Amy Berk: I've been with Microsoft now a little over two years, and when I came to Microsoft, I looked at Microsoft's cloud for healthcare, and I thought “Wow - this optimizes population health in every single way”. Population health and value-based care are grounded in data. Microsoft's cloud for healthcare is grounded in the data, the data lives on this integrated, agile, scalable platform which then activates the various scenarios that we see illuminated around this wheel of goodness. As we think about the capabilities that enable better experience, better insights, and better care grounded in the data, this aligns to the proposition of population health and value-based care. We think about care team collaboration, care coordination, with Microsoft Teams, how we can facilitate data exchange using interoperability to extenuate on value-based care initiatives and better care coordination, and how we can use data to inform ourselves as practitioners about the patients and whom we care for so we can better understand their needs. We then think about the capabilities as aligned to how we better engage with our patients and our member populations. Whether it be by virtual or omnichannel engagement and being more prescriptive and personalized in our care delivery overall. As we think about value-based care and specifically around the quality and reimbursement scheme, we need to ask how we could be more predictive and more accurate around those modeling of contracts.
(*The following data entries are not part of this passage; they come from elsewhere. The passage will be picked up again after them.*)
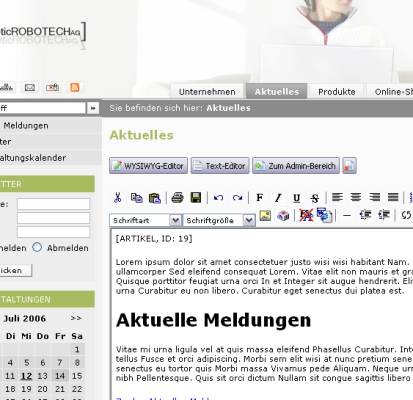Click the Undo arrow icon

click(x=218, y=198)
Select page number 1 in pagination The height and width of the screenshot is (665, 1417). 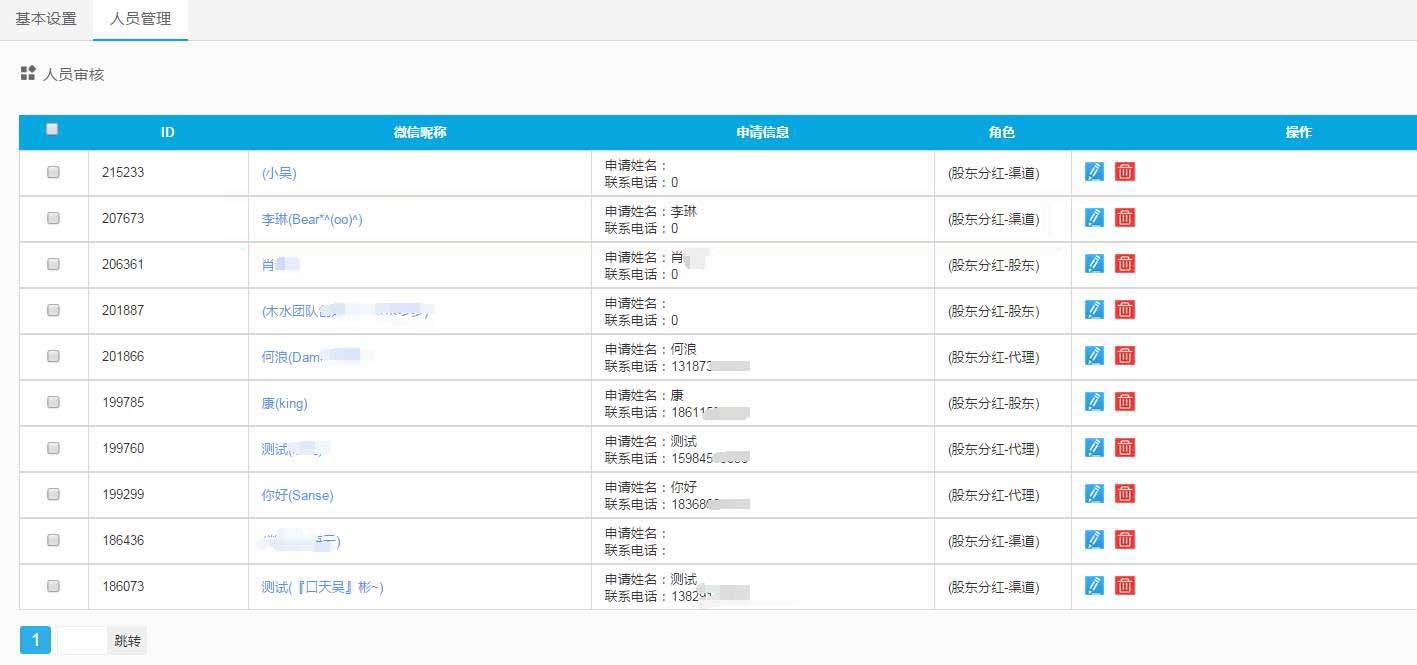(x=35, y=639)
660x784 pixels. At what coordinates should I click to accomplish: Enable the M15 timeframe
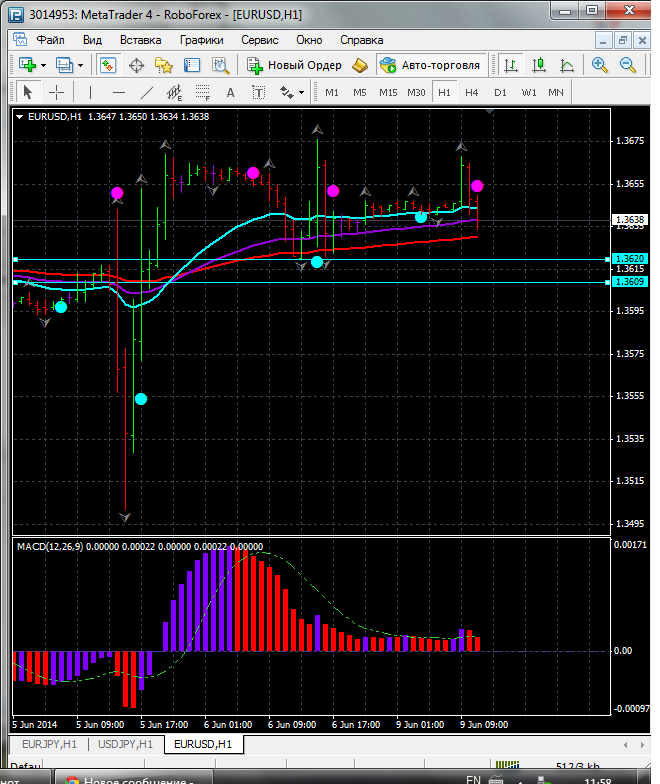pos(387,92)
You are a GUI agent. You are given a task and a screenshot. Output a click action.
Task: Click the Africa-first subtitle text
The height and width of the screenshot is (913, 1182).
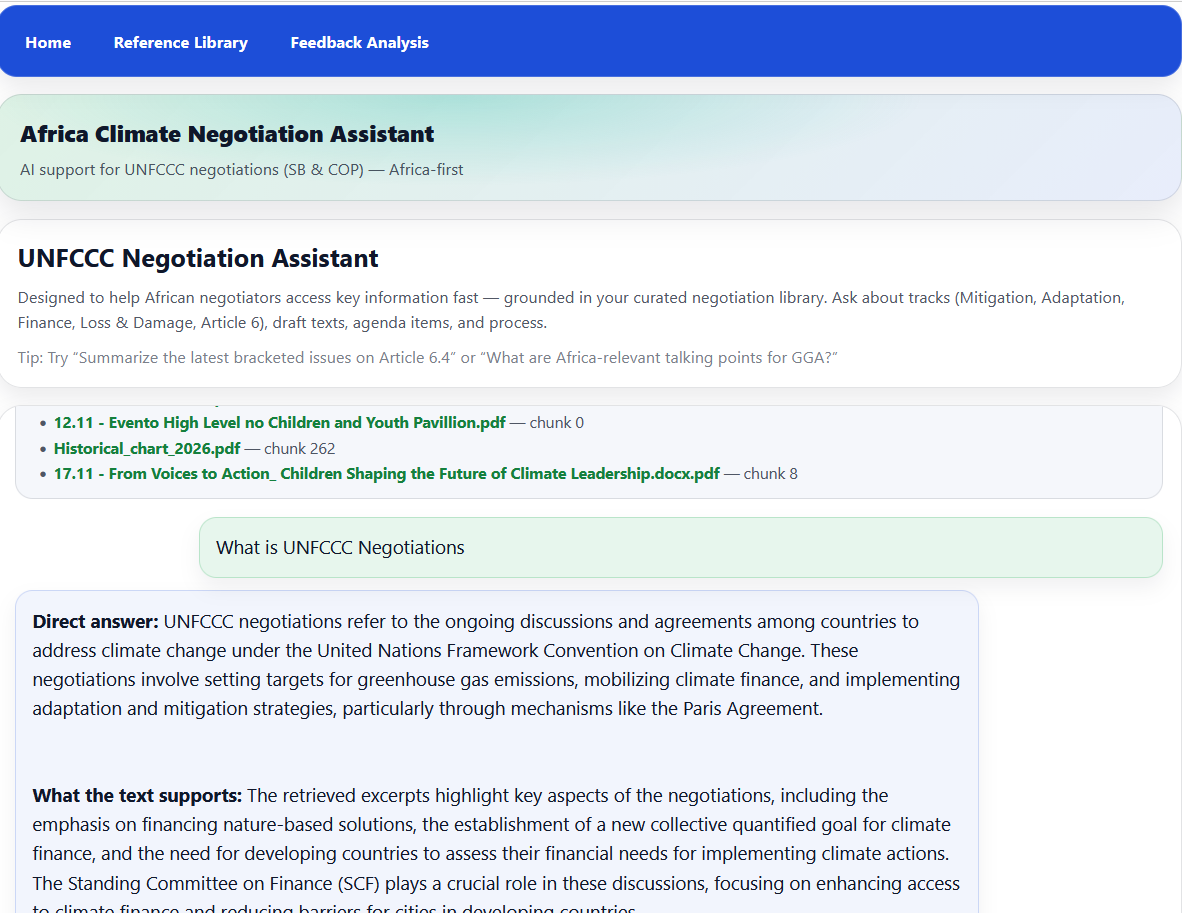[x=241, y=169]
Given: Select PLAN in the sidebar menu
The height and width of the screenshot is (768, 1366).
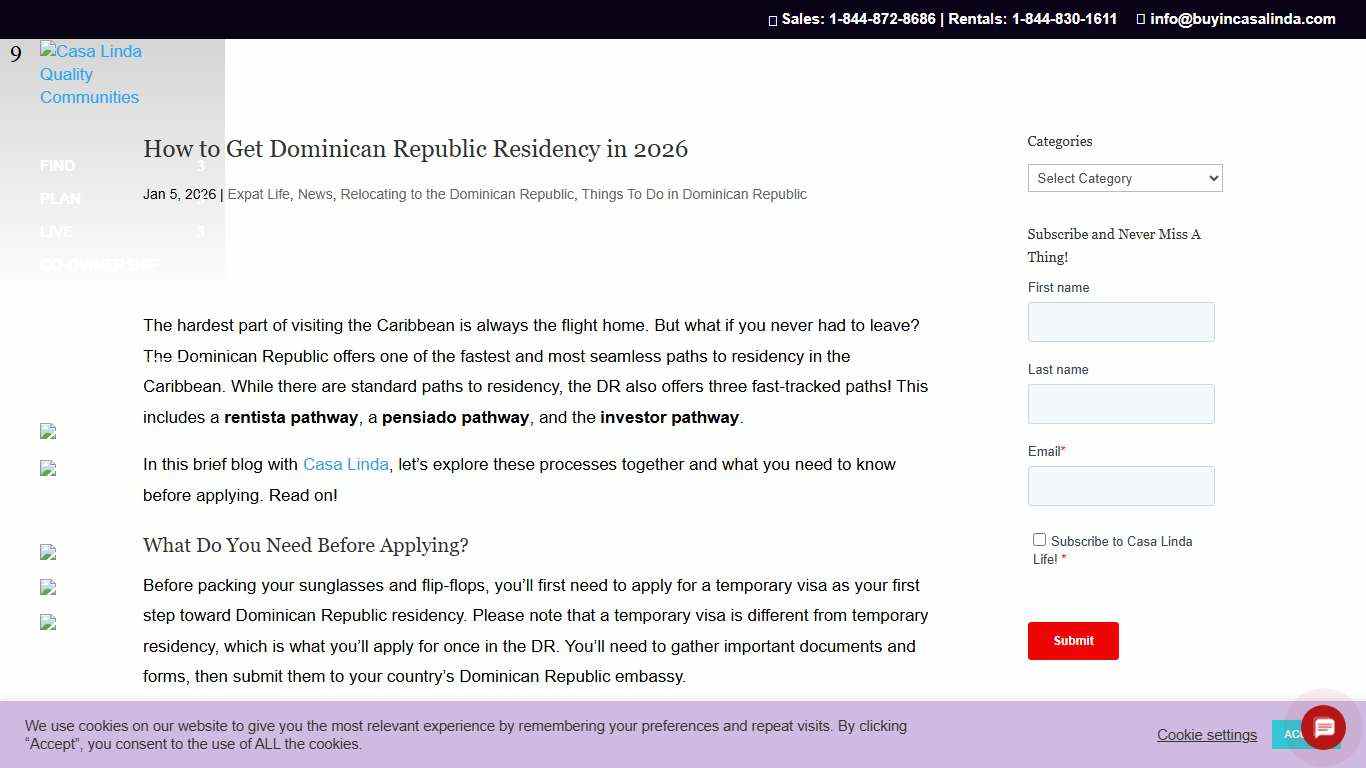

Oftentimes, one of the barriers for value-based care, especially among providers, is that they think that they're not being reimbursed appropriately or accurately. So how can we leverage data and analytics and advanced analytics to really hone in on the accuracy of reimbursement?
Raheel Retiwalla: One of the biggest areas of opportunity is to work and help providers to get a better handle on the insights around the financial modeling and the financial outcomes so that they're well armed with facts. If you’re able to extend that to more predictive capabilities, that's when you can really hone in the right population where you can focus on nurturing the right clinical workflows that you can optimize. I'm also curious about the relationship Microsoft has with EHRs and how are they plugging into the circle of goodness?
Amy Berk: EPIC is on Azure which extends the capabilities of being able to ingest data from various sources beyond Epic around remote patient monitoring and social data as we need it. Having that whole person view of members and patients becomes very important when trying to really understand our patient and member populations and holistically deliver the needs of these groups. We can then use Microsoft's robust reporting capabilities for the evaluation of outcomes, which is a value proposition. Our relationship with Epic serves well for both payers and providers.
Zoe Jacobs: Can you summarize how healthcare companies can prepare to be more interoperable? How can they set themselves up for success?
Amy Berk: I believe it starts with having governance in place and having a vision and mission in mind as they proceed with their value-based care initiatives. Having the right people at the table, including physicians and nurses that have a play in care becomes extremely important. And then of course having proper funding and inserting the appropriate quality and measures and identifying and documenting the appropriate value-based reimbursement schema. Then of course, as we think about value-based care, the infrastructure. It's all dependent on the data and the proper infrastructure in terms of interoperability to advance on the proposition of value-based care.